— EXERCISE OBJECTIVE —
Answer these questions from the building description below, writing each answer on its own line:
(a) What is the building built of, and what kind of roof does it have?
(b) How many bays does the east elevation have?
(c) How are the entrance doors on the second floor and attic level reached?

— EXCERPT PROVIDED —
679/0/10351 DEAN CLOUGH
01-MAR-11 (North,off)

Former boiler house and drying house, later warehouse and offices, of 1853.

MATERIALS: hammer dressed stone with a hipped slate roof.

PLAN: the building is aligned north-south and is situated south of 'A' Mill and west of 'E' Mill. It has three storeys, the lowest floor being partially below ground level to the north, and an attic floor.

EXTERIOR: The east elevation has nine bays, with the upper two storeys having a similar pattern, from the south, of six tall rectangular windows, a bay with loading doors, then two more windows. The loading bay has a gable rising above the roof line and a hoist above the top door which is in the attic floor. The ground floor has a series of four arched windows and an arched entrance, with small arched openings in between, the southernmost bays being blank. The north elevation has at ground level a broad arched opening to the right with an entrance above, and two levels of altered openings to the left with traces of a second arch. Entrance doors on the second floor and attic level are accessed via an external metal staircase. The west elevation has a ground floor entrance to north of the centre, nine windows to the second floor and two to the first floor with evidence of others that have been blocked. The scars of the north light roof of the former weaving shed are visible on this elevation. The south elevation is blank.

— MATERIAL PROVIDED —
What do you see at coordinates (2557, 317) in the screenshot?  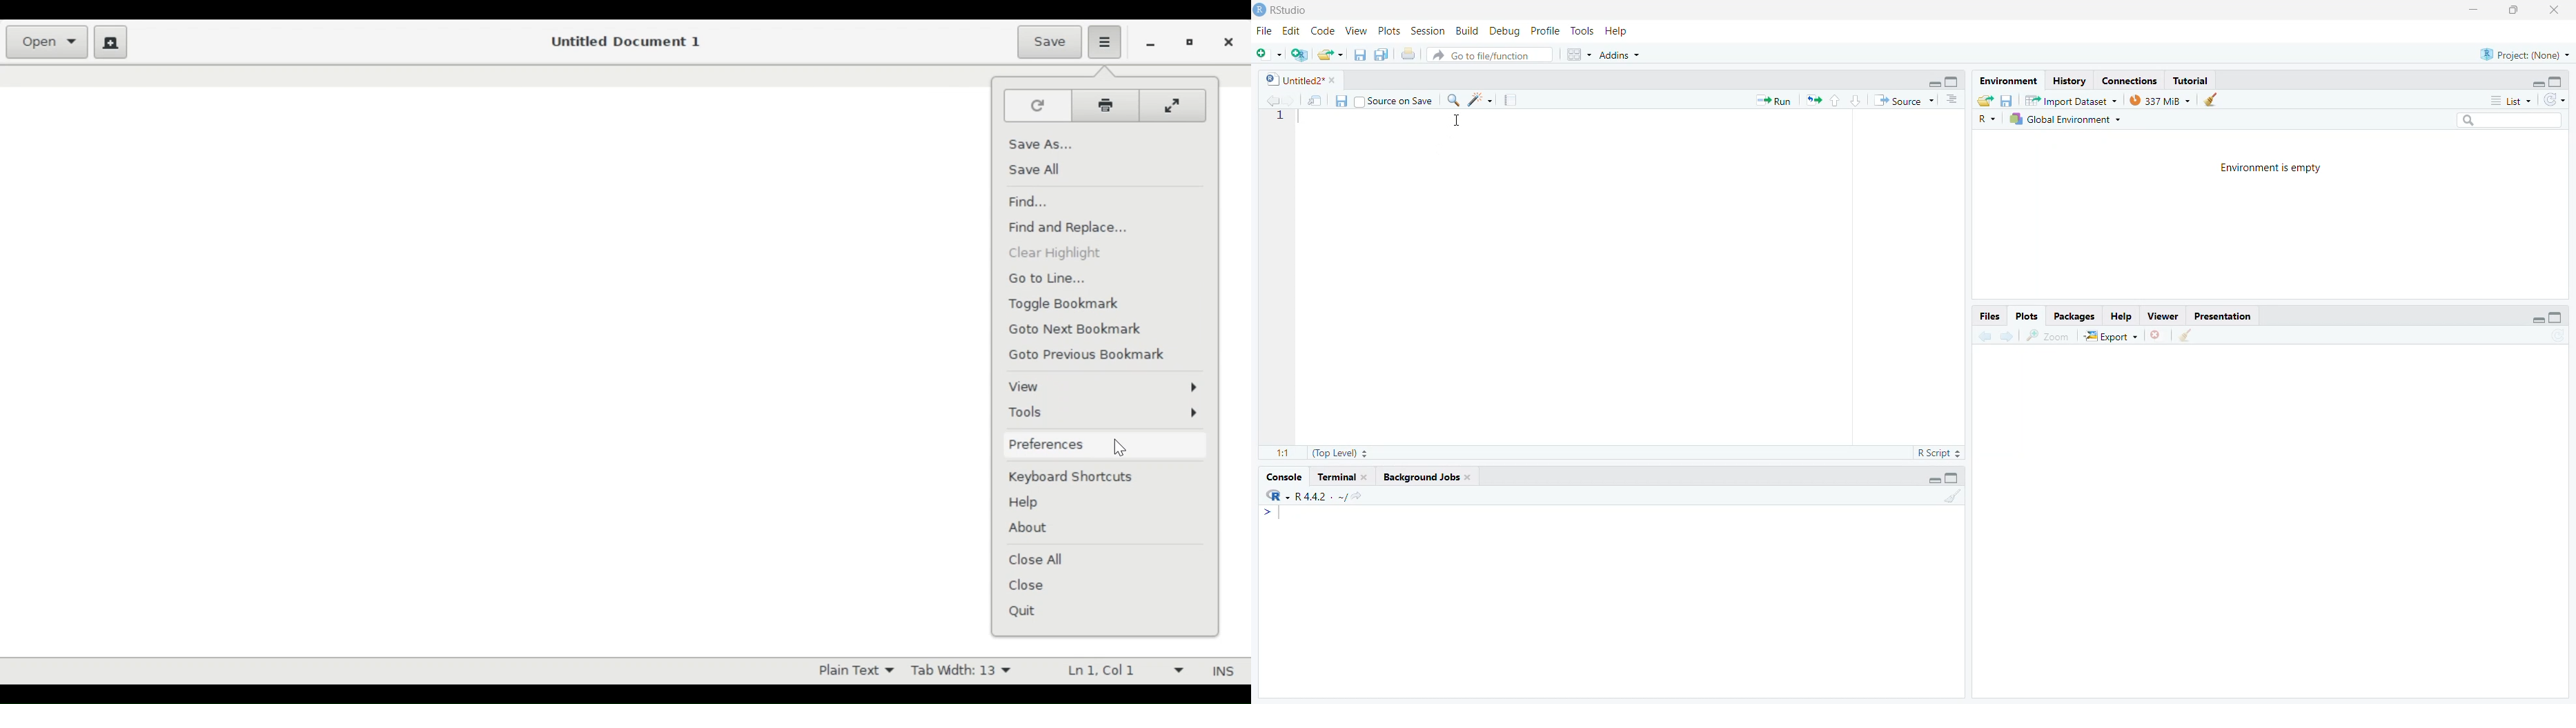 I see `hide console` at bounding box center [2557, 317].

— RESPONSE TO THIS EXERCISE —
(a) Hammer dressed stone, with a hipped slate roof.
(b) Nine.
(c) By an external metal staircase.